Hojas Sueltas… Más de lo mismo

Por Pedro Peretti

El lawfare es una forma de imponer una política económica, no tiene nada que ver con las leyes sino con la disputa de poder con las corporaciones. Que su inicio coincidiera con el segundo gobierno de CFK, donde los trabajadores alcanzaron una participación del 51% en el ingreso nacional no es casual. Eso no ocurría desde 1974, 40 años antes, y aun cuando las grandes empresas del país ganaran dinero (incluso más que con Mauricio Macri) era un mal ejemplo de época. El lawfare fue la forma de desterrarlo y de paso, tapar las medidas económicas regresivas del macrismo. Hubo dos chispazos que encendieron la pradera del lawfare en 2013: uno fue la firma del Memorádum de Entendimiento con Irán, el otro fue la fábula de «La Ruta del Dinero K». Ambos fueron avivados por la triple entente de Comodoro Py-Agencia Federal de Inteligencia-Embajada de Estados Unidos, apoyados por Fondos Buitre y direccionados por el Grupo Clarín. El Memorándum con Irán, es tan corto como poco leído: sólo habilitaba a que el fiscal Alberto Nisman y el juez Rodolfo Canicoba Corral viajaran a Irán a interrogar a los imputados por el atentado a la AMIA. Nada más. CFK conocía el tema y sabía de los encumbrimientos del atentado porque en el 2000, siendo senadora, había firmado en soledad un dictamen que denunciaba el direccionamiento de la causa por parte de servicios de inteligencia y la Justicia. Su intención de que la causa avanzara podía dejar al descubierto esas complicidades. Pero lo notable, que se repitió en el caso de «La Ruta del Dinero K», es que parte de las operaciones mediáticas contra CFK por la firma del Memorándum fueron financiadas por los Fondos Buitre que no aceptaban la renegociación de deuda aceptada por el 92,4% de los acreedores privados del país.
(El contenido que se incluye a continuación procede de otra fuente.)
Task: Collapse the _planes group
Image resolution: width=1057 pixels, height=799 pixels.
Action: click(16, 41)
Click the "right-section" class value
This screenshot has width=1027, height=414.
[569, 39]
Los Fondos Buitre fueron un punto de contacto entre ambas causas: así como financiaron campañas por el caso Memorándum también empujaron «La Ruta del Dinero K». Ahora, 10 años después, CFK fue sobreseída en la causa por «La Ruta del Dinero» que no era K. Su uso, sin embargo, no terminó y todo indica que se repetirá lo sucedido con la causa Memorándum, cerrada en 7 instancias judiciales, pero finalmente reabierta por los jueces Mariano Borinsky y Gustavo Hornos, los que sí iban a Olivos pero a reunirse con Macri.